Il Roskomnadzor (“Servizio federale per la supervisione delle comunicazioni, della tecnologia dell’informazione e dei mass media”) – agenzia federale russa che si occupa di monitorare e controllare l’accesso ai mass media – prevede di spendere 59 miliardi di rubli (circa 584 milioni di euro) nei prossimi cinque anni per aggiornare sue infrastrutture che consentono di filtrare il traffico internet nella Federazione.
La notizia è riportata nell’edizione russa di Forbes, spiegando che l’importo sarà sfruttato per aggiornare l’hardware che consente di filtrare il traffico internet, ma anche di bloccare o rallentare determinate risorse.

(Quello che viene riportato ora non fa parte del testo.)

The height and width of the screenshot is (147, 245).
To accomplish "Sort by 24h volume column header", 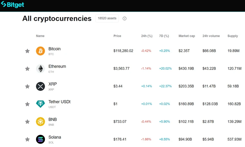I will 211,36.
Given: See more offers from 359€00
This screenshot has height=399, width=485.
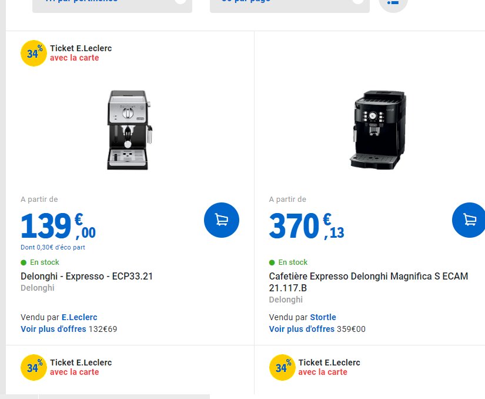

Nel 2019 Mosca ha approvato un piano che dovrebbe permettere di bloccare internet affidandosi totalmente a una rete informatica interna denominata Runet, una scelta che dovrebbe permettere allo Stato transcontinentale di mantenere la propria sovranità digitale. Dopo l’invasione dell’Ucraina, il Cremlino ha bloccato l’accesso a vari social media e siti internet ma i più esperti riescono a bypassare il problema usando VPN (app che consentono di creare una connessione di rete privata tra dispositivi su Internet, camuffando gli indirizzi IP dell’utente e crittografando i dati in modo che non possano essere letti da chi non è autorizzato a riceverli)
L’aggiornamento delle infrastrutture al quale si fa ora riferimento dovrebbe permettere di bloccare molti degli accessi al momento possibili solo sfruttando le VPN.
Da luglio di quest’anno le VPN sono sparite dall’App Store russo. Il blocco delle VPN, iniziato da tempo anche con operazioni che hanno colpito Google e con una campagna di disinformazione sul loro funzionamento, fa parte della stessa politica. Der resto fin dal 2016 con la famigerata legge Jarovaja (dal nome della deputata di Russia Unita, il partito di Putin e del premier Medvedev, che l’ha presentata), il digitale è nel mirino delle autorità russe.
I fornitori di Internet ISP sono obbligati a conservare il traffico degli utenti e archiviare il contenuto di tutte le comunicazioni per sei mesi, inclusi i relativi metadati per tre anni. I servizi che sfruttano sistemi cifrati, dalle chat ai social network, sono obbligati a garantire una ‘backdoor’, cioè un accesso, alle forze di sicurezza.